5 Replies Latest reply on Oct 10, 2011 10:05 AM by grrd

    @RolesAllowed ignored?

    jjonphl

      I am using jboss 4.2.1.GA. I have the ff session bean

      @RolesAllowed({"authenticated"})
      @Stateless
      @Remote({AccountRDAO.class})
      public class AccountRDAOAction extends RDAOAction
       implements AccountRDAO, Serializable
      {
      
      ...
      
      }
      


      I defined the ff policy in login-config.xml:

      <application-policy name="mypolicy">
       <authentication>
       <login-module code = "org.jboss.security.auth.spi.DatabaseServerLoginModule"
       flag = "required">
       <module-option name="unauthenticatedIdentity">anonymous</module-option>
       <module-option name = "dsJndiName">java:/itranscribe-ds</module-option>
       <module-option name = "principalsQuery">select password from logins where username=?</module-option>
       <module-option name = "rolesQuery">
       select 'authenticated' as Role, 'Roles' as RoleGroup where length(?) > 0
       </module-option>
       </login-module>
      
       </authentication>
       </application-policy>
      


      It is driving me nuts why I can still access the methods of the supposedly protected bean. I tried annotating the methods and still the same.

      Thanks,
      M. Manese

        • 1. Re: @RolesAllowed ignored?
          jaikiran

          Did you specify the security domain either as a annotation or in the jboss.xml? You can do that either through an annotation

          @SecurityDomain("mypolicy")
          @RolesAllowed({"authenticated"})
          @Stateless
          @Remote({AccountRDAO.class})
          public class AccountRDAOAction extends RDAOAction
           implements AccountRDAO, Serializable


          or through jboss.xml:

          <jboss>
           <security-domain>mypolicy</security-domain>
          
          </jboss>


          • 2. Re: @RolesAllowed ignored?
            jjonphl

            Forgot to mention, but I did the latter

            "jaikiran" wrote:
            Did you specify the security domain either as a annotation or in the jboss.xml? You can do that either through an annotation

            < snipped >

            <jboss>
             <security-domain>mypolicy</security-domain>
            
            </jboss>


            • 3. Re: @RolesAllowed ignored?
              jaikiran

              Can you get the TRACE level logs from the jboss security package?

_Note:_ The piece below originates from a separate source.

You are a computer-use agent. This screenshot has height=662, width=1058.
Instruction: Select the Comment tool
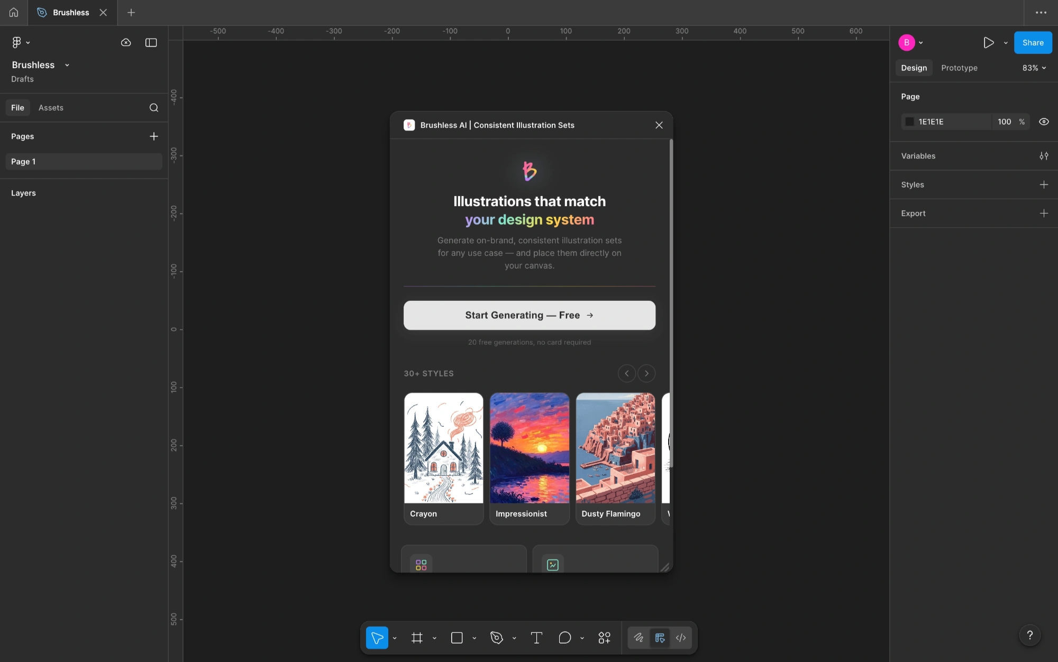tap(564, 638)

Follow the steps mentioned in Q4 at http://wiki.jboss.org/wiki/Wiki.jsp?page=SecurityFAQ and post the output here

              • 4. Re: @RolesAllowed ignored?
                bech

                Hi

                 

                I had the exact same problem in JBoss AS 6, and it took me hours of frustration until I figured out what was wrong.

                In my solution I was using the @SecurityDomain annotation to add the authentication.

                 

                My problem was that my import was wrong:

                 

                I was using the @org.jboss.security.annotation.SecurityDomain annotation, and not the @org.jboss.ejb3.annotation.SecurityDomain.

                After I changed the import, my call to the bean fail with "Exception in thread "main" javax.ejb.EJBAccessException: Caller unauthorized". Just like I wanted.

                 

                I hope this can help others with the same stupid problem.

                • 5. Re: @RolesAllowed ignored?
                  grrd

                  Thanks a lot Peer, your solution saved at least my day after 4 wasted hours trying to figure out why nothing worked.